EXERCISE REQUIREMENTS →
Each line of the material below that holds the word "profile" needs to be copied.

═══ PROVIDED MATERIAL

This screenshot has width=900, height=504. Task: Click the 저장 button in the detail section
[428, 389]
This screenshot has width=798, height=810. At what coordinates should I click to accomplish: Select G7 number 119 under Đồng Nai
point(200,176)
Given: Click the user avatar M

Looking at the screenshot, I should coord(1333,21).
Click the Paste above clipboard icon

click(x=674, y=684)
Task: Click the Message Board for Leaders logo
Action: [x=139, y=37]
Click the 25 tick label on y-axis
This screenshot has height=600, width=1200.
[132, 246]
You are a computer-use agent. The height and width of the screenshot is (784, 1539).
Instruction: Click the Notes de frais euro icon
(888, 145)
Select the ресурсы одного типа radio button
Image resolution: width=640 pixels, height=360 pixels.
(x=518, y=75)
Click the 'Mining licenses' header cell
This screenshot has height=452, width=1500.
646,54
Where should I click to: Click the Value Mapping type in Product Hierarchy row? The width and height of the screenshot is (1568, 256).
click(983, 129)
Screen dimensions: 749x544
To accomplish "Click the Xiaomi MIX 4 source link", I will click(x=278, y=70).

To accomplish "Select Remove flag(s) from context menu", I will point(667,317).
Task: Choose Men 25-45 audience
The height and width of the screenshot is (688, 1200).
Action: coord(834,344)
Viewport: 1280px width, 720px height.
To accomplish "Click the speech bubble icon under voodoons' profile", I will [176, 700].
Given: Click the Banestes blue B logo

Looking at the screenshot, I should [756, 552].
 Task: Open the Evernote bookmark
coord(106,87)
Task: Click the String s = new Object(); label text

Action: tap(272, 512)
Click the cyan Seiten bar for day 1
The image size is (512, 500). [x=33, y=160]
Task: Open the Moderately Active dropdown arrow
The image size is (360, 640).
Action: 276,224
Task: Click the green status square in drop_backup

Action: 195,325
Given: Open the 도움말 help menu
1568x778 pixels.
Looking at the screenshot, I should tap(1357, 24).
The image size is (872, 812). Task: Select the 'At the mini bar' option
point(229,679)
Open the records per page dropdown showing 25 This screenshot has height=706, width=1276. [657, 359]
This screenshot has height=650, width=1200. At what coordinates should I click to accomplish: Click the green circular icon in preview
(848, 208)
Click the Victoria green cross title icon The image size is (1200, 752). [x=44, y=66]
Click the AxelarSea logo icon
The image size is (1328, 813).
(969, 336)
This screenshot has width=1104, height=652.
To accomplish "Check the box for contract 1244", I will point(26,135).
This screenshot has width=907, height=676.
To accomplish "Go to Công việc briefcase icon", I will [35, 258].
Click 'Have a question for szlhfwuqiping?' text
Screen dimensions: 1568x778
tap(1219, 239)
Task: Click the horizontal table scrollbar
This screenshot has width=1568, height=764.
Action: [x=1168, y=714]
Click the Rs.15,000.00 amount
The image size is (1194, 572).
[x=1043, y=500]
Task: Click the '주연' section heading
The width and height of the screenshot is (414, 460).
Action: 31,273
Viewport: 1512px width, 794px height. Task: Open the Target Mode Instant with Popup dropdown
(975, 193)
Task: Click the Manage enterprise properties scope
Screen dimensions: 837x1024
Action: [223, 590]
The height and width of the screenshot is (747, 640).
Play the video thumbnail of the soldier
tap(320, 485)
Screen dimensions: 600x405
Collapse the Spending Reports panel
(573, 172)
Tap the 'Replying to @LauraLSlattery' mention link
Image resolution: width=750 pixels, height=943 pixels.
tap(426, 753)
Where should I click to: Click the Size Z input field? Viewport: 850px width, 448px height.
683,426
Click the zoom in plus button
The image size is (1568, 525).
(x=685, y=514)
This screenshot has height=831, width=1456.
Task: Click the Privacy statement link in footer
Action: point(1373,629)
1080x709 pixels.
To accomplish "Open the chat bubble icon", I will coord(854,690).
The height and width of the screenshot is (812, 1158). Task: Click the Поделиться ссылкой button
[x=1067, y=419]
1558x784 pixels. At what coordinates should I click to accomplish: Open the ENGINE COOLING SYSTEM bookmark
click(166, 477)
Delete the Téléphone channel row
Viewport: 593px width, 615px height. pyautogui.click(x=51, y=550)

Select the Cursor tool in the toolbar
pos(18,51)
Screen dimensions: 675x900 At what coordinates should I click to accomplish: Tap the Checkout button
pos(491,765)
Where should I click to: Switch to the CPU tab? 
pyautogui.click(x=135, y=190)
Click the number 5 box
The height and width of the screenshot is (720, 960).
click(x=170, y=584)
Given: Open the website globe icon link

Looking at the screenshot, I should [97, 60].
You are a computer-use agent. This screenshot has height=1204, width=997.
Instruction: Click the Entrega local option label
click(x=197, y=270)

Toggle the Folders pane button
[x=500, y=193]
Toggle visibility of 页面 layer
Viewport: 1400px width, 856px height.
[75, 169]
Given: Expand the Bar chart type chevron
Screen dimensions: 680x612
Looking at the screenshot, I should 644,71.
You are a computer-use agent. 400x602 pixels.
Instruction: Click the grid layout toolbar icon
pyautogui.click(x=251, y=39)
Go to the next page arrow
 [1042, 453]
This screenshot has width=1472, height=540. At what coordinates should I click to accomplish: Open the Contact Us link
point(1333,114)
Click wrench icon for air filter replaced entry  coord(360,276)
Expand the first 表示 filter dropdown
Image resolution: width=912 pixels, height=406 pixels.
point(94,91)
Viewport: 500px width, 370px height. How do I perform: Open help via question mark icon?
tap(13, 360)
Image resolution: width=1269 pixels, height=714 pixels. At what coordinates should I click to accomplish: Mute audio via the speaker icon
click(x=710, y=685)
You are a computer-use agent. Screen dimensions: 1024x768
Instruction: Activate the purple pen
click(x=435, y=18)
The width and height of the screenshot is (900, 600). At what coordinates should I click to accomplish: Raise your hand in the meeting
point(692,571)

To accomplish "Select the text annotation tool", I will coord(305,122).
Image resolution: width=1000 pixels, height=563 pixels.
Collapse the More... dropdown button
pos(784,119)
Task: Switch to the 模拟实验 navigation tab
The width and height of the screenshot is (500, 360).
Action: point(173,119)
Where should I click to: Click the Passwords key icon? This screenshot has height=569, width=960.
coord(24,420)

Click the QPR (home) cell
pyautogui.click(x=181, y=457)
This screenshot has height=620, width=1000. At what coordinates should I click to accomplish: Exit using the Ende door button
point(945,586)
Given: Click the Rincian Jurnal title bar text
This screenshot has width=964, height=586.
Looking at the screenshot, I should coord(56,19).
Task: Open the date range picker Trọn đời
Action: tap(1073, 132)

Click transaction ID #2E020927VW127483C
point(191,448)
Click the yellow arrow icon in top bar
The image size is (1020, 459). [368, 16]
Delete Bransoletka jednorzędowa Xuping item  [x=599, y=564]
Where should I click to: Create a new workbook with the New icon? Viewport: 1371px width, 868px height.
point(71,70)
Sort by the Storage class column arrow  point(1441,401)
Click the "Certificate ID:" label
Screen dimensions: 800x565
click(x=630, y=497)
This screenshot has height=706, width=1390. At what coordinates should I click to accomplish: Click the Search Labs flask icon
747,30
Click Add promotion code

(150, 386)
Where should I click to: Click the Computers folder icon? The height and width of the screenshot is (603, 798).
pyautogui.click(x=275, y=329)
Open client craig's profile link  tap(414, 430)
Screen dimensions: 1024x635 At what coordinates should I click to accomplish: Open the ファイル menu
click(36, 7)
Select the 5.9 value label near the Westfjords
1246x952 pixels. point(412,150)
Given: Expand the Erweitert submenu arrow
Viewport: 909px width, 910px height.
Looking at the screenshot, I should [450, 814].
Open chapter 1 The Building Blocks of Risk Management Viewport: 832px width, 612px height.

══════

FINISHED TASK →
To accomplish "Click the speech bubble icon under voodoons' profile", I will [176, 700].
Open client craig's profile link  tap(414, 430)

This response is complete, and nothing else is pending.